Gmart International Foods, a five-store supermarket chain with two Maryland locations, will open in the next 60 days in the former Santoni’s Super Market site in Highlandtown, the shopping center’s landlord said Monday.
Gmart signed a long-term lease on the 27,000-square-foot space last week, said Michael Jacoby, CEO of Bethesda-based Broad Street Realty, which leased the space. The center also has a Rite Aid and a Dollar Tree, and a Subway will open soon.
“We think they are a good tenant for that community,” Jacoby said. “They cater to a wide audience and carry a wide variety of products not found in a traditional grocer.”
Gmart is known for having extensive produce and fruit departments and for stocking foods that cater to Hispanic and Asian customers.
Gmart’s website says the store will open in February and workers were in the store cleaning on Monday.

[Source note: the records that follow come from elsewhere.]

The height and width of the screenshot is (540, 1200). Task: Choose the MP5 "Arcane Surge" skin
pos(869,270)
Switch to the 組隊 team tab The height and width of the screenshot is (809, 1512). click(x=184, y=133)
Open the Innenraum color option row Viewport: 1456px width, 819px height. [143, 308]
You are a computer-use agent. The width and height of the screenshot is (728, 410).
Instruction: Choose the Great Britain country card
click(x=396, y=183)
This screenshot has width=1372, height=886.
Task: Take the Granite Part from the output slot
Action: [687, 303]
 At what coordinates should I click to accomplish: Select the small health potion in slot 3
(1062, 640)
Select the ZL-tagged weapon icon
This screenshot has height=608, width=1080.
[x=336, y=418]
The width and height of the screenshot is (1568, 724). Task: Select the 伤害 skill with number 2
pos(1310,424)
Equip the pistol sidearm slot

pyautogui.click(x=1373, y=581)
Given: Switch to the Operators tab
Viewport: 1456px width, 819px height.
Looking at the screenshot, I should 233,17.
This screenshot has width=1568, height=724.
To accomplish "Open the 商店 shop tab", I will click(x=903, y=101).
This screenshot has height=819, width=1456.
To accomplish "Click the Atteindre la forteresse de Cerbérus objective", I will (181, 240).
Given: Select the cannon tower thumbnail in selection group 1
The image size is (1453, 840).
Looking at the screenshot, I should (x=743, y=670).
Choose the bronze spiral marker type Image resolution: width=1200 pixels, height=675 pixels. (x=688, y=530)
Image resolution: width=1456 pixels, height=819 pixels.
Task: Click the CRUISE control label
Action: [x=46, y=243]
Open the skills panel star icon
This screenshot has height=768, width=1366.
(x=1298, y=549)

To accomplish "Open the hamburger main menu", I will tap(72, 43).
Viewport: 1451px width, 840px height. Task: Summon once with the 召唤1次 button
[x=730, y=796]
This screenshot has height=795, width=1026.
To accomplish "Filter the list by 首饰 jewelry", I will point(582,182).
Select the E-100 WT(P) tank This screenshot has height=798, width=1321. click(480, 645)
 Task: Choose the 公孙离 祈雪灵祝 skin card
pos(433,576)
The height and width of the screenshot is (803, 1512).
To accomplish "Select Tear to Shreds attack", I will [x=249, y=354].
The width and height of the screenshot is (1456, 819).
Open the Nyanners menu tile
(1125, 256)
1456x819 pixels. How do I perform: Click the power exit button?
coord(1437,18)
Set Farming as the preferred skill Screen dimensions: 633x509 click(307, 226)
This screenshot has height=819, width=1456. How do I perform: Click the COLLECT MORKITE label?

Officials for the grocer did not respond Monday to requests for comment, and other Gmart store managers had no comment.
Although a banner out front announced Gmart’s arrival earlier this month, Jacoby said then he had not yet signed a lease with the chain. At the time, he said he had negotiations with four or five national, regional and small grocery operators.
Santoni’s, which had 80 employees and 12 years left on its lease when it closed in October, had built a loyal customer base in Southeast Baltimore over 83 years in business. Owner Rob N. Santoni Jr. had said that a citywide bottle tax enacted last year by Baltimore had hurt the longtime retailer and was the “the sole reason” for the loss of business leading to the shutdown.
Gmart, a small but growing operator, is a relative newcomer, having opened its first store in 2012 in Atlanta.
One retail consultant Monday wondered how receptive the Highlandtown neighborhood would be to the largely unknown chain. Its product mix could help attract customers in the diverse neighborhood, said Jeremy Diamond, a director of the Diamond Marketing Group.
But it will take time and effort to build up a following, he said.
“Being from the area carries a lot of weight,” Diamond said. “Shoppers want to feel like the owner cares and knows them and will cater to what they want. Just because it will be in the Santoni’s spot doesn’t mean the neighborhood will flock there.”
Diamond said he recently visited the new Gmart in Frederick and thought it lacked anything “special or different.”
But the chain appears to be successful in finding strong locations for stores, he said.
Gmart stores opened last year in Virginia Beach, Va., Clinton and Frederick and this month in Fairfax, according to the chain's website. And the website shows four more supermarkets are planned, including one in Alexandria, Va., and others in Alabama and Florida.